» **Zitierter Text**
Leitsatz (amtlich)

Ein außergerichtliches Gespräch, in dem der Gegner zur Rücknahme der Klage bewegt werden soll, kann eine Terminsgebühr auslösen.

 

Gründe

I. Die Parteien streiten um die Festsetzung einer Terminsgebühr für außergerichtliche Vergleichsgespräche im Kostenfestsetzungsverfahren.

Die Antragstellerin hat mit Schriftsatz vom 16.12.2005 gegen die Antragsgegnerin den Erlass einer Einstweiligen Verfügung auf Unterlassung beantragt. Die Einstweilige Verfügung ist mit Beschluss vom 19.12.2006 antragsgemäß erlassen worden. Hiergegen hat die Antragsgegnerin mit Schriftsatz vom 29.12.2005 Widerspruch eingelegt. Mit Schriftsatz vom 16.1.2006 teilte die Antragsgegnerin mit, dass die Parteien sich außergerichtlich geeinigt haben und nahm den Widerspruch daher zurück. Mit Beschluss vom 9.2.2006 setzte das LG zunächst die im Einstweiligen Verfügungsverfahren zu erstattenden Kosten i.H.v. 887,83 EUR fest. Die Antragstellerin begehrte sodann mit Schriftsatz vom 23.1.2006 den Erlass einer Kostenentscheidung im Widerspruchsverfahren um die Erstattung der weiteren Kosten, nämlich die Terminsgebühr nach Teil 3, Vorbemerkung 3, Abs. 3 RVG-VV zum RVG, im Kostenfestsetzungsverfahren zu erreichen. Die Antragsgegnerin wendete insoweit ein, es handele sich bei der Terminsgebühr nicht um Kosten des Rechtsstreits i.S.v. § 91 Abs. 1 S. 1 ZPO. Im Übrigen sei auf die Gebühren für die außergerichtliche Einigung § 98 ZPO entsprechend anzuwenden. Mit Beschluss vom 10.4.2006 hat das LG der Antragsgegnerin auch die weiteren Kosten des Verfahrens auferlegt. Auf der Grundlage dieses Beschlusses wurden auf Antrag der Antragstellerin die weiteren von der Antragsgegnerin zu erstattenden Kosten des Verfahrens, eine 1,2 Terminsgebühr zzgl. Umsatzsteuer i.H.v. insgesamt 787,87 EUR, mit Beschluss vom 26.4.2006 festgesetzt. Die Antragsgegnerin hat sowohl gegen die Kostengrundentscheidung als auch gegen den Kostenfestsetzungsbeschluss sofortige Beschwerde eingelegt. Die sofortige Beschwerde gegen die Kostengrundentscheidung ist mit Beschluss des Hanseatischen OLG vom 15.6.2006 - Az. 7 W 43/06 - zurückgewiesen worden.

» **Angezeigte Daten**
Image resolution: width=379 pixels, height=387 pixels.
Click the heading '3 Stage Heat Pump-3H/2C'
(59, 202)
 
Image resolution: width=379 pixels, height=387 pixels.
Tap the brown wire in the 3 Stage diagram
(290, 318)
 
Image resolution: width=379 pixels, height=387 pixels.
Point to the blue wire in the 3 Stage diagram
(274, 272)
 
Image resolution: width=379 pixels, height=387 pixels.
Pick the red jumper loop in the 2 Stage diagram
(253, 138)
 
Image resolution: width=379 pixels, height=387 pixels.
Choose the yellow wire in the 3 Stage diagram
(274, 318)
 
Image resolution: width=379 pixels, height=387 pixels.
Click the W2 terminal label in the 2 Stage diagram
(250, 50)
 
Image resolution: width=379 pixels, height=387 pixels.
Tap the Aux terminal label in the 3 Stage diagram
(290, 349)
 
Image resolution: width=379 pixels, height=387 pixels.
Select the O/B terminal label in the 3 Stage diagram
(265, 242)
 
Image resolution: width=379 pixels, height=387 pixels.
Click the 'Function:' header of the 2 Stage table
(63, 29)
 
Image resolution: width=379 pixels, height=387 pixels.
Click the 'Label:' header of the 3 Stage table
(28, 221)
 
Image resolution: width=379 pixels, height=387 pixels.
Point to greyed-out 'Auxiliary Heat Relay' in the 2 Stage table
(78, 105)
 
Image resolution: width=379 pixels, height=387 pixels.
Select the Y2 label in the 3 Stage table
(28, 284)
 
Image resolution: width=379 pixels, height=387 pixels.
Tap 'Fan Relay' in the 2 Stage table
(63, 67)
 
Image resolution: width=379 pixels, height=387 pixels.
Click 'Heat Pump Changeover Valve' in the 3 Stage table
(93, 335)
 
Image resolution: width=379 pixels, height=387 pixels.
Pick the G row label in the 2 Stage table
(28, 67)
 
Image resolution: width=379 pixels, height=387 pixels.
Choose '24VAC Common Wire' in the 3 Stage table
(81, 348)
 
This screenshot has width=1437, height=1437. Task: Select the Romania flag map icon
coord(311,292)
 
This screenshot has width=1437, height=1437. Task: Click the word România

» **Aufgaben**
(A) Verschiebe jede Koordinate in den Antworten der Auflistung um 66, indem du zu jeder Zahl dort 66 addierst. Gib dabei die ganze Auflistung samt aller Aufforderungen wieder.
(B) Schreibe den zitierten Text zur Terminsgebühr nach seinem letzten Satz weiter.

» **Antworten**
(A)
Image resolution: width=379 pixels, height=387 pixels.
Click the heading '3 Stage Heat Pump-3H/2C'
(125, 268)
 
Image resolution: width=379 pixels, height=387 pixels.
Tap the brown wire in the 3 Stage diagram
(356, 384)
 
Image resolution: width=379 pixels, height=387 pixels.
Point to the blue wire in the 3 Stage diagram
(340, 338)
 
Image resolution: width=379 pixels, height=387 pixels.
Pick the red jumper loop in the 2 Stage diagram
(319, 204)
 
Image resolution: width=379 pixels, height=387 pixels.
Choose the yellow wire in the 3 Stage diagram
(340, 384)
 
Image resolution: width=379 pixels, height=387 pixels.
Click the W2 terminal label in the 2 Stage diagram
(316, 116)
 
Image resolution: width=379 pixels, height=387 pixels.
Tap the Aux terminal label in the 3 Stage diagram
(356, 415)
 
Image resolution: width=379 pixels, height=387 pixels.
Select the O/B terminal label in the 3 Stage diagram
(331, 308)
 
Image resolution: width=379 pixels, height=387 pixels.
Click the 'Function:' header of the 2 Stage table
(129, 95)
 
Image resolution: width=379 pixels, height=387 pixels.
Click the 'Label:' header of the 3 Stage table
(94, 287)
 
Image resolution: width=379 pixels, height=387 pixels.
Point to greyed-out 'Auxiliary Heat Relay' in the 2 Stage table
(144, 171)
 
Image resolution: width=379 pixels, height=387 pixels.
Select the Y2 label in the 3 Stage table
(94, 350)
 
Image resolution: width=379 pixels, height=387 pixels.
Tap 'Fan Relay' in the 2 Stage table
(129, 133)
 
Image resolution: width=379 pixels, height=387 pixels.
Click 'Heat Pump Changeover Valve' in the 3 Stage table
(159, 401)
 
Image resolution: width=379 pixels, height=387 pixels.
Pick the G row label in the 2 Stage table
(94, 133)
 
Image resolution: width=379 pixels, height=387 pixels.
Choose '24VAC Common Wire' in the 3 Stage table
(147, 414)
 
This screenshot has width=1437, height=1437. Task: Select the Romania flag map icon
coord(377,358)
 
This screenshot has width=1437, height=1437. Task: Click the word România

(B)
II. Die sofortige Beschwerde gegen den Kostenfestsetzungsbeschluss vom 26.4.2006 ist zulässig, insb. ist sie form- und fristgerecht eingelegt worden, §§ 104 Abs. 3, 567 Abs. 1, 569 ZPO.

Die sofortige Beschwerde ist jedoch unbegründet. Der Rechtspfleger hat zu Recht eine Terminsgebühr gem. Nr. 3104 RVG-VV, Vorbemerkung 3 Abs. 3, 3. Alt. RVG-VV zum RVG festgesetzt.

Die Kostengrundentscheidung im Beschluss vom 10.4.2006 umfasst sämtliche weitere Kosten des Widerspruchsverfahrens und damit auch eine möglicherweise entstandene Terminsgebühr (vgl. Beschluss des 7. Zivilsenats des OLG Hamburg - 7 W 43/06). Diese Terminsgebühr ist verdient und ist im Kostenfestsetzungsverfahren erstattungsfähig.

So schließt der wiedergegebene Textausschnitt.